A NUMTOT version of the Distracted Boyfriend meme.

New Urbanist Memes for Transit-Oriented Teens

It started as a joke. Then it became a thing.

You might imagine that the appeal of a joke Facebook group about new urbanism—a design movement that promotes mixed-use, walkable neighborhoods and public transit—would be somewhat limited. And you would be wrong.

Juliet Eldred, AB’17 (geographical studies and visual arts), started New Urbanist Memes for Transit-Oriented Teens (NUMTOT) in March 2017, during finals week. Eldred is now an analyst at a transportation consulting firm in Boston, and NUMTOT has more than 125,000 members. There are three administrators, including Emily Orenstein, Class of 2019, and nine moderators. The group had to add moderators in Australia because discussions got heated while the American moderators were asleep.

NUMTOT has been written about in Chicago magazine, the Atlantic’s Citylab blog (“The Transit-Oriented Teens Are Coming to Save Your City”), the Guardian, and the New York Times. It’s inspired more than 60 spinoff groups, including Two Wheeled Memes for Bicycle Oriented Teens, Transit Focused Snaps for Composition Minded Chaps, Teutonische Städtebau-Meme für verkehrinteressierte junge Erwachsene, and NUMTinder.

One day this past summer, Eldred took time during her lunch hour to explain the NUMTOT phenomenon.


First, you’re not actually a teen.

No. It’s a ridiculous Facebook meme group naming convention, Blank Memes for Blank Teens.

How did NUMTOT get so famous?

It struck a nerve in a way I don’t think any of us were expecting. Things you would think are niche—street design and trains and planning—are actually relevant to everybody and affect our day-to-day lives.

Do your parents understand the memes?

My mom is in the group.

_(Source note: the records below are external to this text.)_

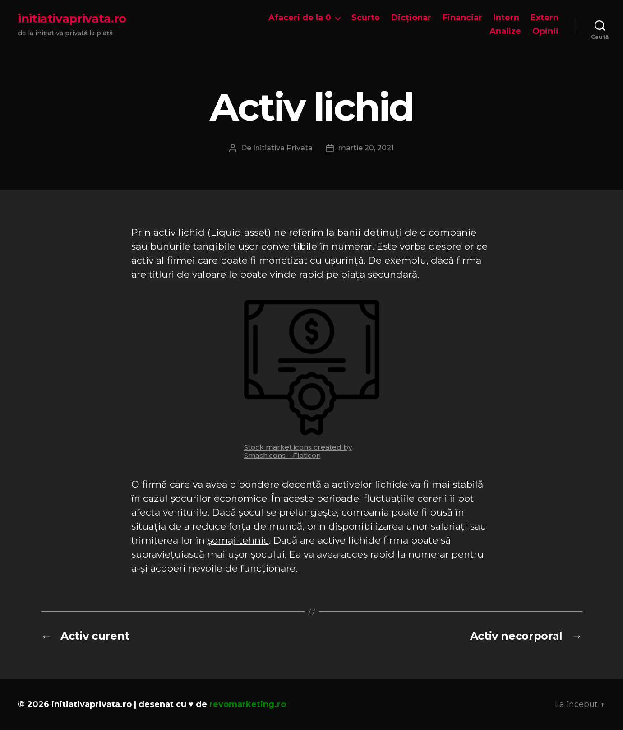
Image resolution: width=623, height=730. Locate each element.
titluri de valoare (187, 274)
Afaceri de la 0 (299, 18)
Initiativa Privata (283, 148)
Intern (506, 18)
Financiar (462, 18)
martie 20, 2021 (366, 148)
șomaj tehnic (238, 540)
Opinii (545, 31)
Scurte (365, 18)
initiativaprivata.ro (72, 18)
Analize (505, 31)
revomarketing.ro (247, 704)
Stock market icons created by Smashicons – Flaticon (298, 451)
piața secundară (379, 274)
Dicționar (411, 18)
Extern (544, 18)
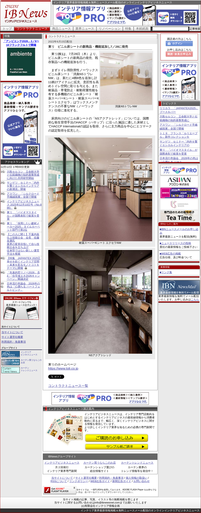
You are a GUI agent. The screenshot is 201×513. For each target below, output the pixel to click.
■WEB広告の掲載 (170, 253)
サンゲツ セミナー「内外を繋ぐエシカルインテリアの (178, 143)
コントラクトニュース (32, 28)
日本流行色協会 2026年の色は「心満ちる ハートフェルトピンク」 (23, 286)
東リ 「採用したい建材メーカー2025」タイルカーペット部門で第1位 (23, 226)
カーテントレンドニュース (137, 462)
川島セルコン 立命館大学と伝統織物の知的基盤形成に (178, 118)
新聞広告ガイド (121, 481)
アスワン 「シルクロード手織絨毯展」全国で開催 (23, 195)
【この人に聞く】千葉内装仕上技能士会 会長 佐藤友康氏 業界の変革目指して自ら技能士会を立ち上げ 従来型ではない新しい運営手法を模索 (23, 244)
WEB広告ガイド (100, 481)
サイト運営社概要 (12, 337)
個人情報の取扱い (136, 477)
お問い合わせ (141, 481)
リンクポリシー (78, 481)
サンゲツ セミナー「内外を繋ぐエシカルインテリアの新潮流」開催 (23, 186)
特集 (128, 28)
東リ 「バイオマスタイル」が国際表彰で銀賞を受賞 (23, 215)
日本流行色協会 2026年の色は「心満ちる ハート (179, 160)
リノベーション (110, 28)
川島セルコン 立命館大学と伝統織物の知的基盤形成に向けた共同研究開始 (23, 175)
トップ (7, 28)
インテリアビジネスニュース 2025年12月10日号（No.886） (24, 204)
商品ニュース (61, 28)
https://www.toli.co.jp (63, 368)
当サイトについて (12, 332)
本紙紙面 (142, 28)
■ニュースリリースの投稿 (175, 243)
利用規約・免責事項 (13, 341)
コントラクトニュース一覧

She’s very supportive. Sometimes she’ll call me a NUMTOT and I’m like, “Mother, please don’t.” She does occasionally ask me to explain things. It’s weird and sort of cringey to have to explain.

It’s not just a meme group though.

I sometimes wish people were less serious. We started it as a joke group. It was never intended to be a serious discussion group.

Back in November 2016, I had started the Facebook group I Feel Personally Attacked by This Relatable Map, mostly about maps and stuff. In March 2017 there was a thread about highway planning. It ended up devolving into joking about Robert Moses [the urban planner who wanted to drop a highway on Greenwich Village] and Jane Jacobs [author of The Death and Life of American Cities (Random House, 1961) and Moses’s archenemy]. That led to the idea of starting a new urbanist shitposting Facebook group.

Is there a long-term plan?

Usually Facebook groups burn out on their own. This group hasn’t shown any signs of doing that. The broader mission, which has sort of become a reality, is to connect people to real-life organizing and activism opportunities.

I actually went to a NUMTOT Meetup group in Somerville [Massachusetts] that I had no part in organizing. There were 20 people there. I was really surprised.